* ABOUT THIS TASK *
Please reproduce the listing below from the line containing "In order to click on annotation: 4,6%" through the line containing "coordinates (1047, 406).", swapping "Where is" for "Where can I find" and leaving all else unchanged.

(Data records)
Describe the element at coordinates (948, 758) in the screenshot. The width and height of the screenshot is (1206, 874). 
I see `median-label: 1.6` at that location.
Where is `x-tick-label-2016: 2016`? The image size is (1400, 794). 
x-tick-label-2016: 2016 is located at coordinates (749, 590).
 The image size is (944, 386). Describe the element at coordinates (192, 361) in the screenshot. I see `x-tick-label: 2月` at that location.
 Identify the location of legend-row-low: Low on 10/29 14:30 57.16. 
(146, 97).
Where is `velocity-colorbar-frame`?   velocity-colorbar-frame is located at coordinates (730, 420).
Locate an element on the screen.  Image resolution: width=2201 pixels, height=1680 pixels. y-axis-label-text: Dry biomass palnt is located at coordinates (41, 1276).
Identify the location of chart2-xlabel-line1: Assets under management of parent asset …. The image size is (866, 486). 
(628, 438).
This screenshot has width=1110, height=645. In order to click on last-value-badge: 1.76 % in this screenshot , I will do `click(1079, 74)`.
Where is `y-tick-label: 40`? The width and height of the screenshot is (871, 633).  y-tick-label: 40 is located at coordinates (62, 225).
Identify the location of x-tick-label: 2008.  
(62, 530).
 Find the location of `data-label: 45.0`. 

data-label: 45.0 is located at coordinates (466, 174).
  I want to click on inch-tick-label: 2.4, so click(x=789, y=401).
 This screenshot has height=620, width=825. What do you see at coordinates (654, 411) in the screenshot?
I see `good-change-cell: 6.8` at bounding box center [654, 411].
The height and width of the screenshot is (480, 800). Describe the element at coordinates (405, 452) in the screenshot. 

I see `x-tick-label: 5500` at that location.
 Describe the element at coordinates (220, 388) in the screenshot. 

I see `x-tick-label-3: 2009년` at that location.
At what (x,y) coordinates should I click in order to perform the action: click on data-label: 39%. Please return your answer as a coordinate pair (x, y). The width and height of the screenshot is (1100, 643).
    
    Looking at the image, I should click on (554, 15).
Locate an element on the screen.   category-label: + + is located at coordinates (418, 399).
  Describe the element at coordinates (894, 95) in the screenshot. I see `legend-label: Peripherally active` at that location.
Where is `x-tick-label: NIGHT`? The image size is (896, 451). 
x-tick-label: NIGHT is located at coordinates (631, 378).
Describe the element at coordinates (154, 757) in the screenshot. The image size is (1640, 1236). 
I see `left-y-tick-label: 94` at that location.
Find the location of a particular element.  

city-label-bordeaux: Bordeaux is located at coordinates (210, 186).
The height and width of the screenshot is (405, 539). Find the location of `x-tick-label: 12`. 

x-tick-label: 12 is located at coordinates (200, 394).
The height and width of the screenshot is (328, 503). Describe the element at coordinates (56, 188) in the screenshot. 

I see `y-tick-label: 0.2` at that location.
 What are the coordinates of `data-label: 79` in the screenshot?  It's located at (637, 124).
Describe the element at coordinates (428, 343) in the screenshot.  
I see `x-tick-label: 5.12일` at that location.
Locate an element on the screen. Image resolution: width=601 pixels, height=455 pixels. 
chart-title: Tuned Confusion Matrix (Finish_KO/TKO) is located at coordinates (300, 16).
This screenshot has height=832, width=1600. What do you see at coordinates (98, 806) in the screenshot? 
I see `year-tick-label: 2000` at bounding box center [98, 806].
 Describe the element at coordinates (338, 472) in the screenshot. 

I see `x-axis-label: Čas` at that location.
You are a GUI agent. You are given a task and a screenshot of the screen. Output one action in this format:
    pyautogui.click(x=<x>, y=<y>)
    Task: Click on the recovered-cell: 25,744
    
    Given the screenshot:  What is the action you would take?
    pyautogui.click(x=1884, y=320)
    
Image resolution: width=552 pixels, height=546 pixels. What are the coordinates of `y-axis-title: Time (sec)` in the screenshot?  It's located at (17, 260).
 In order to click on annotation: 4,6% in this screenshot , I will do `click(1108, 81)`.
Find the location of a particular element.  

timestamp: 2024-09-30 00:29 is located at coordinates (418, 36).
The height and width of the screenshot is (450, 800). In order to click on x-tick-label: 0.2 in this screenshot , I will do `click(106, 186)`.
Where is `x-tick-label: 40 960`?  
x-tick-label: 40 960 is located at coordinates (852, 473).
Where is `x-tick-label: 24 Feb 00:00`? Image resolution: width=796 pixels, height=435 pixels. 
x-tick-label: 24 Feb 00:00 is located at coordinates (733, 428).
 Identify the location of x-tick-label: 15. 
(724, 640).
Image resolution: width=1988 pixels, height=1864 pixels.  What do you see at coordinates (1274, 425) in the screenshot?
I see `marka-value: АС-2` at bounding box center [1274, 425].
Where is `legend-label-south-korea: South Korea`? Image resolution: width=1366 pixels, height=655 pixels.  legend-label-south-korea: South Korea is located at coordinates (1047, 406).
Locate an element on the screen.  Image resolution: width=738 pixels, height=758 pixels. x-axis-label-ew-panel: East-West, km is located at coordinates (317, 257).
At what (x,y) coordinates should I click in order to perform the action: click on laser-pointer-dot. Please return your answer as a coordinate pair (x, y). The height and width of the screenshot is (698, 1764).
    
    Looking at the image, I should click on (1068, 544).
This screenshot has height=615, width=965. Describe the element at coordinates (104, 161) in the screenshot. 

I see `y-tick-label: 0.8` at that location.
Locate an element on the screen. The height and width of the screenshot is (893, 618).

* WRITTEN SOLUTION *
 In order to click on annotation: 4,6% in this screenshot , I will do `click(1108, 81)`.
Find the location of a particular element.  

timestamp: 2024-09-30 00:29 is located at coordinates (418, 36).
The height and width of the screenshot is (450, 800). In order to click on x-tick-label: 0.2 in this screenshot , I will do `click(106, 186)`.
Where can I find `x-tick-label: 40 960`?  
x-tick-label: 40 960 is located at coordinates (852, 473).
Where can I find `x-tick-label: 24 Feb 00:00`? Image resolution: width=796 pixels, height=435 pixels. 
x-tick-label: 24 Feb 00:00 is located at coordinates (733, 428).
 Identify the location of x-tick-label: 15. 
(724, 640).
Image resolution: width=1988 pixels, height=1864 pixels.  What do you see at coordinates (1274, 425) in the screenshot?
I see `marka-value: АС-2` at bounding box center [1274, 425].
Where can I find `legend-label-south-korea: South Korea`? Image resolution: width=1366 pixels, height=655 pixels.  legend-label-south-korea: South Korea is located at coordinates (1047, 406).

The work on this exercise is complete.